* _Stored data entries_:
+++
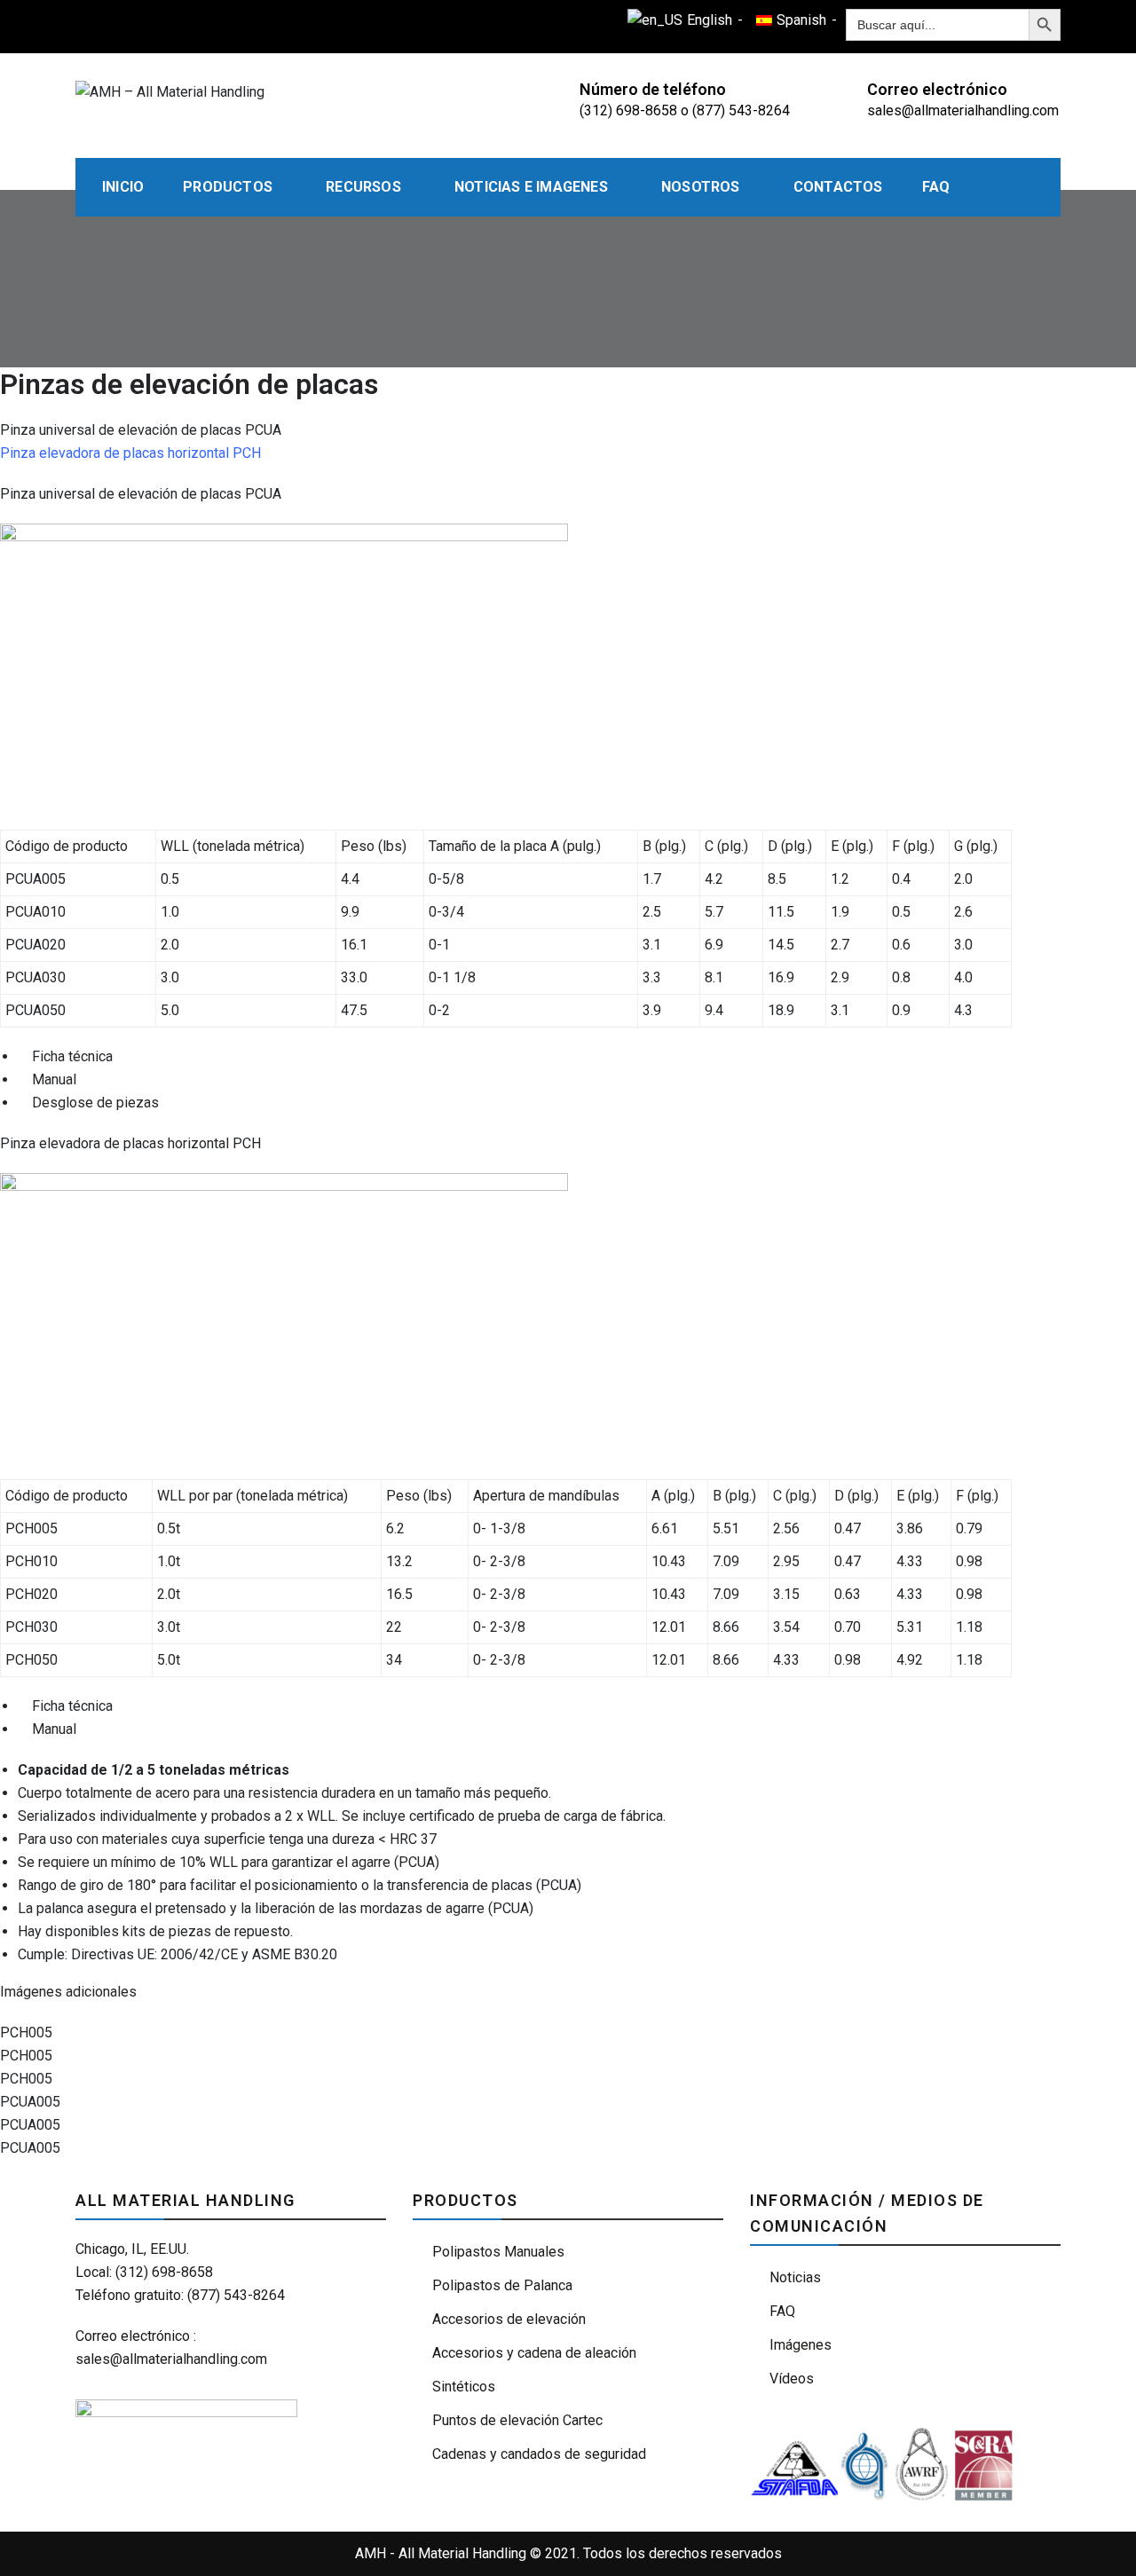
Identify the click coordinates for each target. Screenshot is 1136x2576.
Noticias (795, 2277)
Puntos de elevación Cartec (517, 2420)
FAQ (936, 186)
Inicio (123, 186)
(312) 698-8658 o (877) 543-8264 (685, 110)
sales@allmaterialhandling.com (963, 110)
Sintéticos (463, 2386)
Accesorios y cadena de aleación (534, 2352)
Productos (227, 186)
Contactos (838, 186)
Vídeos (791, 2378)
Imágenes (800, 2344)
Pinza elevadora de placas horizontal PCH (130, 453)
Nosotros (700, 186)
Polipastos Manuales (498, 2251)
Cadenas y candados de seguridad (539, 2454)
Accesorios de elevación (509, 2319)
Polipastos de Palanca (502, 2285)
+++
* _REQUIRED WORK_:
Omit every picture while printing the data word for word.

* _OUTPUT OF THE EXERCISE_:
Identify the click coordinates for each target. Screenshot is 1136x2576.
Noticias (795, 2277)
Puntos de elevación Cartec (517, 2420)
FAQ (936, 186)
Inicio (123, 186)
(312) 698-8658 o (877) 543-8264 (685, 110)
sales@allmaterialhandling.com (963, 110)
Sintéticos (463, 2386)
Accesorios y cadena de aleación (534, 2352)
Productos (227, 186)
Contactos (838, 186)
Vídeos (791, 2378)
Imágenes (800, 2344)
Pinza elevadora de placas horizontal PCH (130, 453)
Nosotros (700, 186)
Polipastos Manuales (498, 2251)
Cadenas y candados de seguridad (539, 2454)
Accesorios de elevación (509, 2319)
Polipastos de Palanca (502, 2285)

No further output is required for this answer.